Pedro Felipe

Personal information
- Full name: Pedro Felipe de Jesus Gomes
- Date of birth: 23 May 2004 (age 22)
- Place of birth: Itajuípe, Brazil
- Height: 1.90 m (6 ft 3 in)
- Position: Centre-back

Team information
- Current team: Racing Santander
- Number: 22

Youth career
- 0000–2022: Vitória
- 2022: → Palmeiras (loan)
- 2023–2024: Palmeiras

Senior career*
- Years: Team / Apps / (Gls)
- 2024–2025: Palmeiras / 0 / (0)
- 2024–2025: → Juventus Next Gen (loan) / 13 / (0)
- 2025–2026: Juventus Next Gen / 15 / (2)
- 2025–2026: Juventus / 0 / (0)
- 2026: → Sassuolo (loan) / 3 / (0)
- 2026–: Racing Santander / 1 / (0)

= Pedro Felipe (footballer, born 2004) =

Brazilian footballer (born 2004)

Pedro Felipe de Jesus Gomes (born 23 May 2004), known as Pedro Felipe, is Brazilian professional footballer who plays as a centre-back for club Racing Santander.

== Career ==
=== Early career ===
Pedro Felipe started playing in Brazilian club Palmeiras' youth set-up. With the Verdão, he won several youth trophies, such as the Copa São Paulo de Futebol Júnior (2023), the Copa do Brasil Sub-20 (2022) and the Campeonato Paulista U20 (2023).

=== Juventus ===
In January 2024, he joined Juventus on a loan till June of the same year. He was sent to play for their reserve team Juventus Next Gen in Serie C, with whom he made eight appearances in the remainder of the 2024–25 season. In June 2024, Juventus borrowed him again on a one-year loan for €300,000 with a buying option of €2,3 million. In late November 2024, Pedro Felipe ruptured his anterior cruciate ligament and was ruled out for the rest of the season.

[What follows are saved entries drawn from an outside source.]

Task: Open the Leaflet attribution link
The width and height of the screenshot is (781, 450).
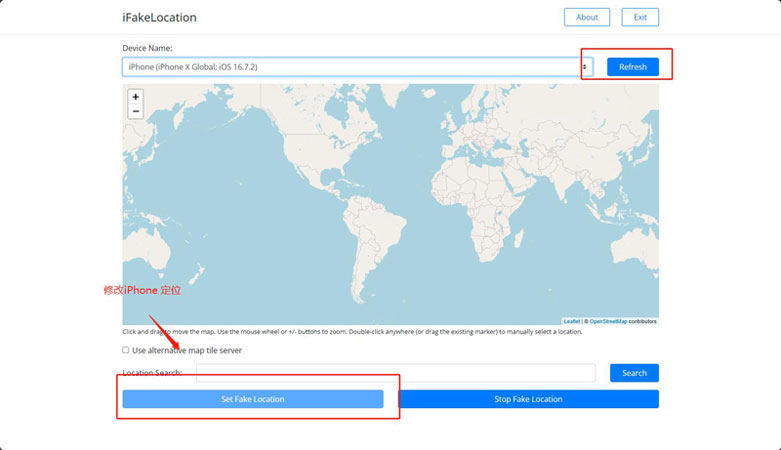Action: click(x=571, y=321)
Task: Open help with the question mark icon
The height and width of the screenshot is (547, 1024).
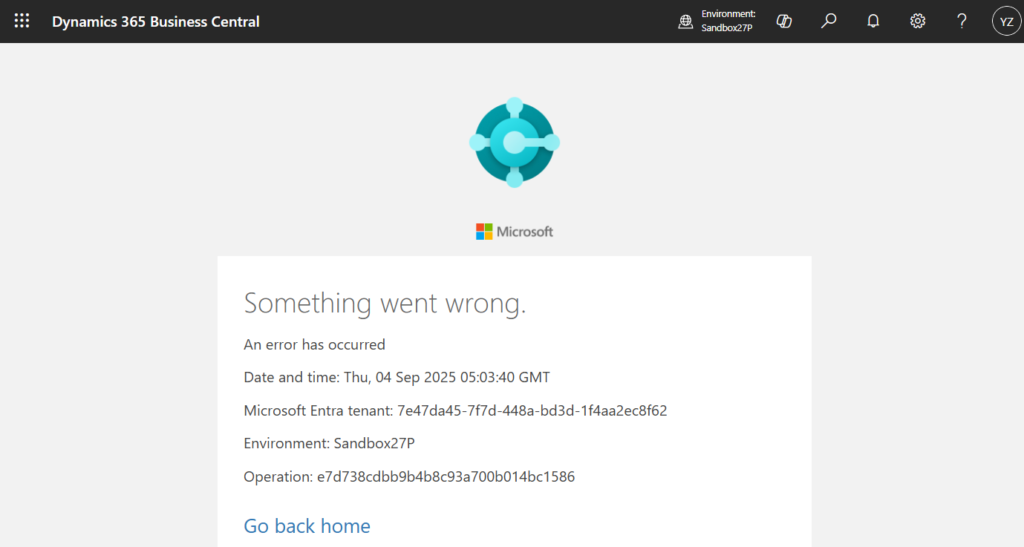Action: pyautogui.click(x=961, y=21)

In February 2025, Juventus announced that they had bought Pedro Felipe from Palmeiras for a €700,000. Pedro Felipe signed a four-and-a-half-year contract until 2029.

In the first half of the 2025–26 season, Pedro Felipe began to be included in the senior Juventus matchday squad, and appeared on the bench in most league games, but did not see any time on the field.

==== Loan to Sassuolo ====
On 2 February 2026, Pedro Felipe was loaned by Sassuolo, with an option to buy. On February 20, 2026, during Sassuolo-Verona, he made his Serie A debut, appearing on the pitch in the final minutes of the match.

=== Racing Santander ===
On 4 August 2026, Pedro Felipe signed a four-year contract with La Liga side Racing Santander.

== Style of play ==
Pedro Felipe is a physical 1.90m tall centre-back who is said to have a good technique.